Stereotyping the Stereotypes

Stereotyping the Stereotypes

Stereotyping is one of my biggest pet peeves.  I get so frustrated with people who look at a group of people and make automatic assumptions that there is something bad about the people because they fit in a certain stereotype.

This is not a new issue, as it has been around for centuries.  All through history, there has been a tendency to find fault in others, simply due to their skin color, their religion, where they are from, or what their ancestors.

Prime example from the 1800’s is the way those of high society looked down their noses at those who had to work for a living.  To associate with someone of trade was improper, and could even cause scandal, ruining the reputation of your family.  But why?  Why was it so forbidden to socialize with someone who worked for a living?

If you stopped and thought about the time, it was acceptable for the second son of wealthy families to go into battle during war, to become a solicitor, or clergymen, but they could not run a shop.  It was even questionable at times for the second or younger sons to become physicians.  A very unseemly profession.

But it was acceptable for these same sons to visit brothels, keep mistresses, gamble, and act in reprehensible manners.  And it was acceptable for these sons to dine at the same table as peers, but heaven forbid a wealthy tradesman, who had a perfect reputation, attempt to dine at the same table.
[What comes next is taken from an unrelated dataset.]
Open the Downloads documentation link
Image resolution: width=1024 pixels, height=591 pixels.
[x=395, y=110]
menorah-silhouetteWe saw it when someone from another country traveled.  A Yank from the US was frowned upon, and thought to be on the same level, or lower, than a tradesman.
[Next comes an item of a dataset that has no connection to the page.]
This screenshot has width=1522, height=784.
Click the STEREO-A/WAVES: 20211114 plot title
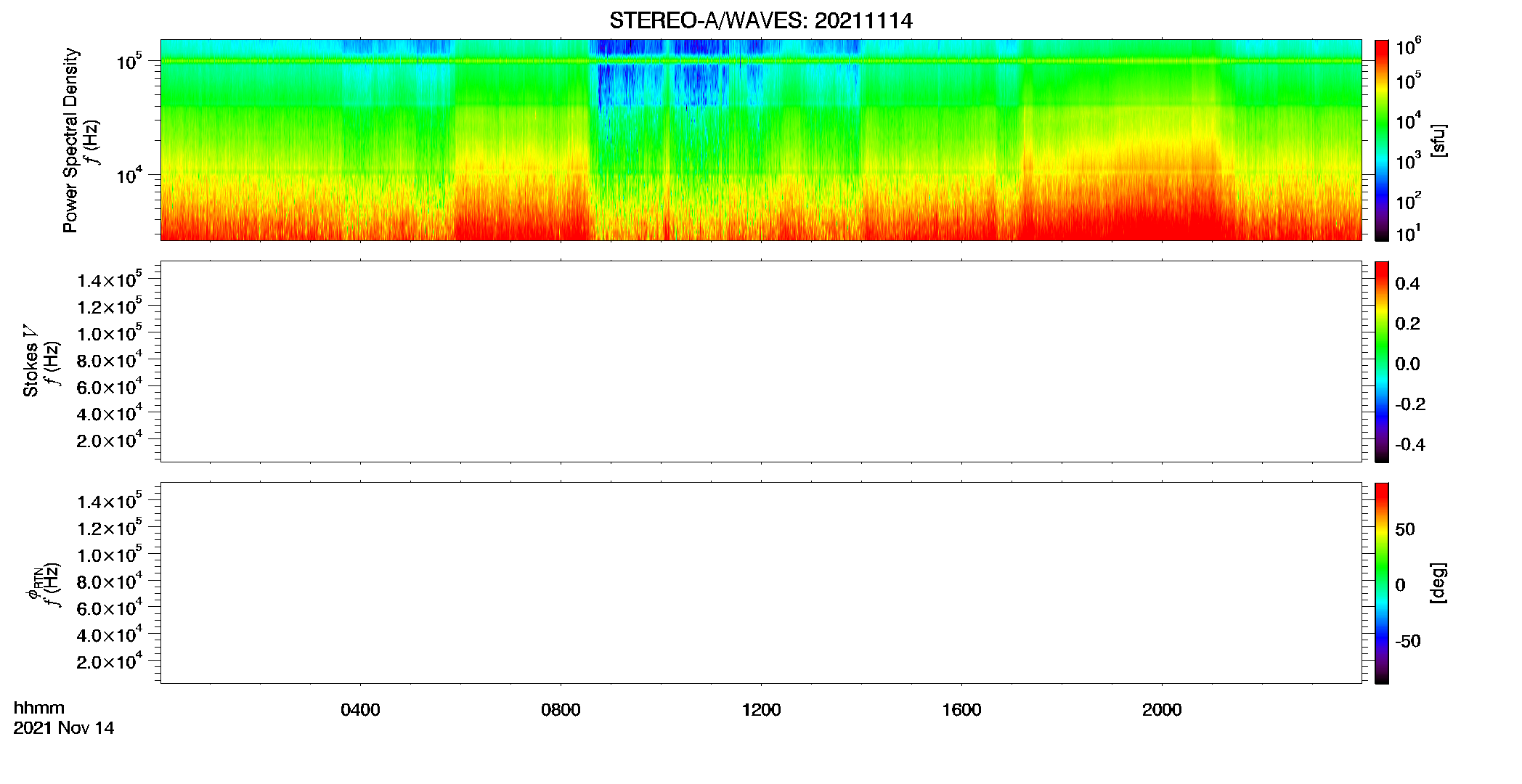(x=761, y=20)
And ladies, we have endure stereotyping throughout the ages. Ladies were too delicate, too weak, not intelligent.  How many times have we proven ourselves? And continue to prove that we can be stronger, both mentally and physically,  than some men, that we are intelligent and able to think beyond the clothes we wear or fixing meals for our families.
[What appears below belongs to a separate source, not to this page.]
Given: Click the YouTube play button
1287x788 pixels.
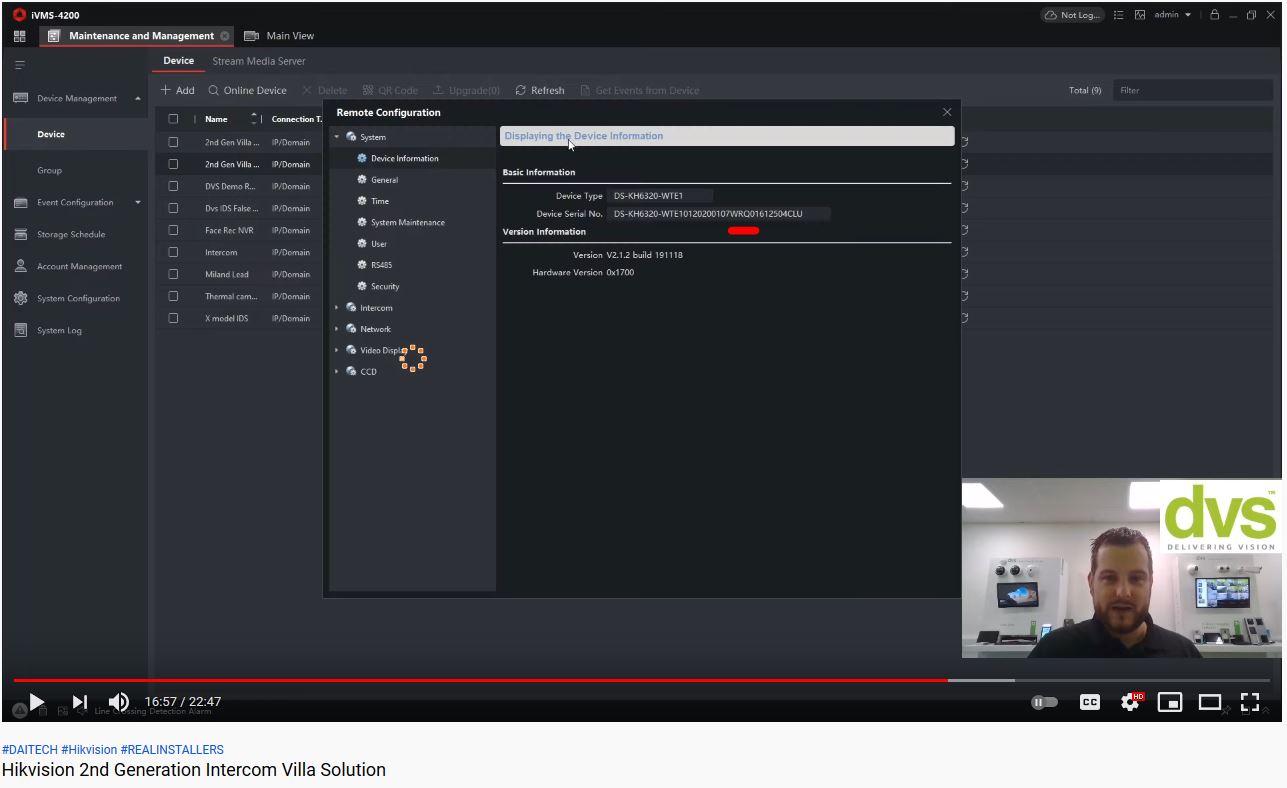Looking at the screenshot, I should [36, 702].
And it repeated this sort of prejudices throughout history.  The worst came during World War II, when millions of people were murdered in the deadliest time in history, simply for being thought of as worthless.  Not only Jews, but many other groups were put to death for no other reason than being gypsy, homosexual, did not agree with the Nazi party, or other reasons.   Out and out murder, just because they were different, and someone decided to place all the woes in the world upon their groups.

The reason I bring this up is due to the fact that I am seeing history repeating itself, over and over, and I believe there are many people who forget the harsh lessons history has taught us.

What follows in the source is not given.